The chiptune background music featured in Lavender Town in the Pokémon Red, Blue, Green, and Yellow versions has garnered significant interest due to its unsettling nature. Brittany Vincent of Bloody Disgusting listed it as the second-most frightening video game track in 2012, noting that the deceptively calm tune ranks highly on most gamers' lists of terrifying childhood memories. The music, composed by Junichi Masuda, is deliberately atonal and combines sharp chiptune sounds with a cavalcade of jarring chords to create an eerie atmosphere. Shubhankar Parijat of GamingBolt included the song on their list of creepy soundtracks in non-horror games, while Jay Hathaway of Gawker stated that leaving the music on repeat may cause a vague sense of dread. Kevin Knezevic of GameSpot called it one of the area's most unforgettable features.

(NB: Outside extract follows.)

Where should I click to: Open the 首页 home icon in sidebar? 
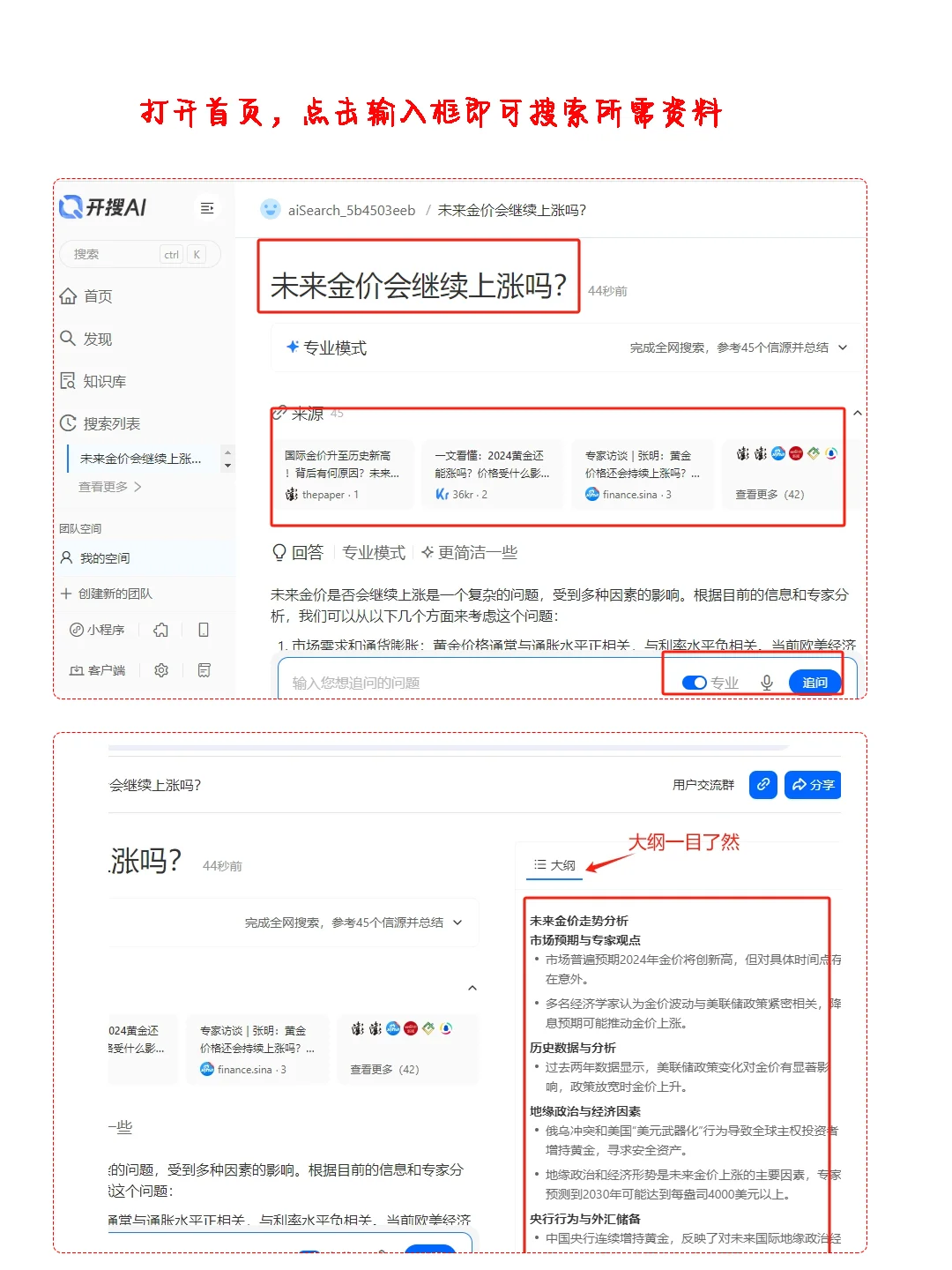[x=70, y=296]
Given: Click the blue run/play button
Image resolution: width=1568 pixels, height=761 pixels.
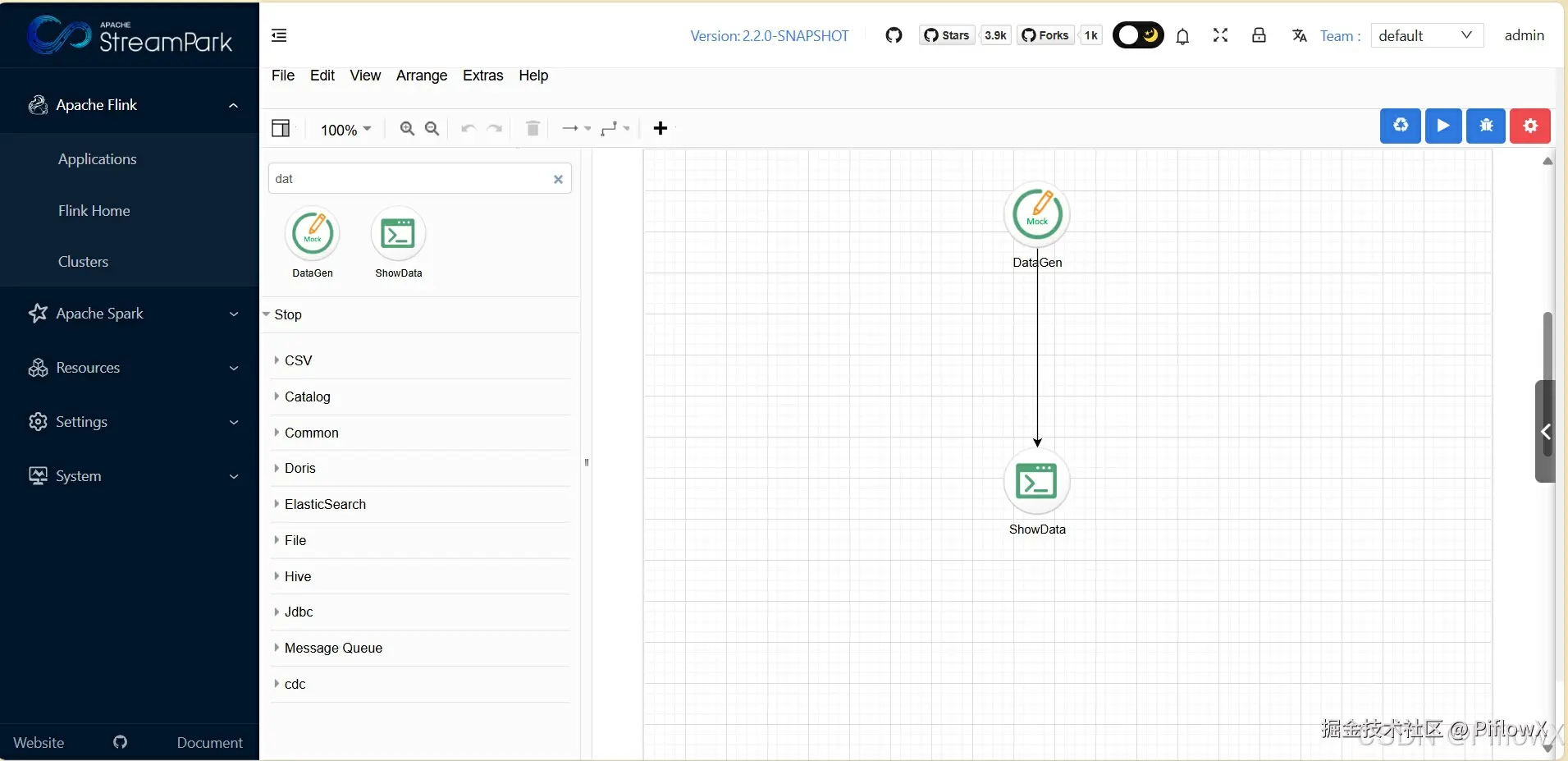Looking at the screenshot, I should tap(1443, 126).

Junichi Masuda, responsible for the soundtrack

In the Pokémon Gold, Silver, and Crystal versions, as well as their remakes Pokémon HeartGold and SoulSilver, the Lavender Town theme music was recomposed to a happier tone to reflect the game's storyline, which saw the Pokémon Tower demolished and replaced with the Kanto Radio Tower. Numerous remixes of the theme have been made available on YouTube. The music was re-recorded for the 2017, 2019, and 2020 Pokémon Go Halloween event.


Lavender Town Syndrome

During the early 2010s, an urban legend emerged claiming that hundreds of Japanese children had committed suicide in the 1990s due to the music. The legend suggested that high-pitched tones and binaural beats caused headaches and erratic behaviour that led to their deaths. This fabricated illness was dubbed "Lavender Town Syndrome" and the story went viral after a creepypasta version was spread on websites such as 4chan. Over time, various people added details to make the story more convincing, including photoshopped images of ghosts and Pokémon Unown spelling out the message "leave now" in spectrogram outputs of the Lavender Town music. Some versions of the legend claimed that the game's director, Satoshi Tajiri, wanted the tone to "annoy" children instead of causing harm, while others suggested that Nintendo was in collaboration with the Japanese government.

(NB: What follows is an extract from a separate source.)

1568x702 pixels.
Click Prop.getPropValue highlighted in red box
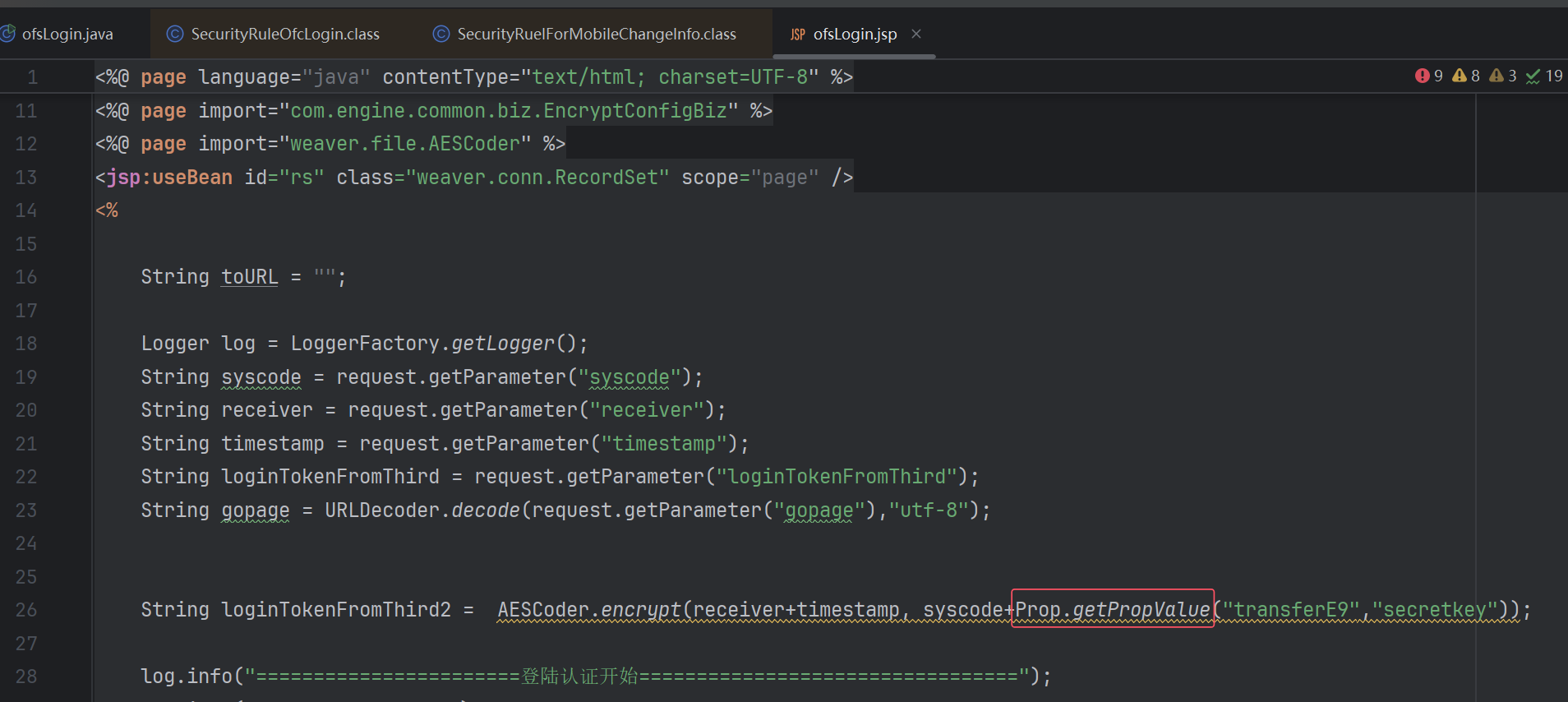tap(1112, 609)
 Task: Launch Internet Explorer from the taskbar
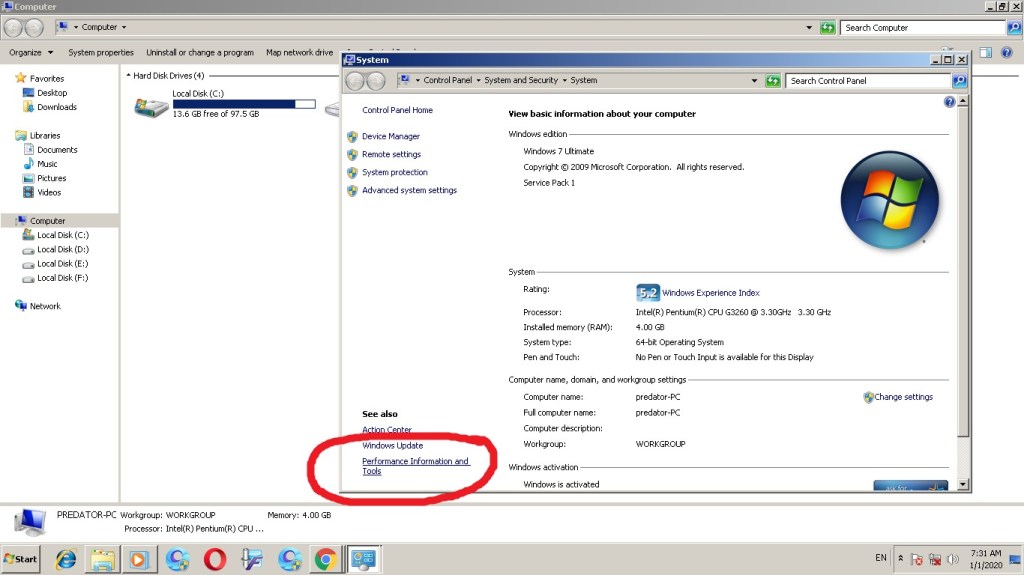click(x=66, y=559)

The Lavender Town Syndrome legend has been described as one of the creepiest and most infamous creepypastas in online fiction. Its appeal comes from corrupting an innocent symbol of childhood, and the theme tune is considered genuinely creepy. The suicides taking place in Japan added to the mystery, as fact-checking would require proficiency in Japanese. The fallout from the "Dennō Senshi Porygon" episode of the Pokémon anime series, which gave hundreds of Japanese viewers reactions similar to epilepsy symptoms and sent some into seizures, is believed to have provided a solid foundation for the Lavender Town myth. The story has been recognized as one of the best video game urban legends.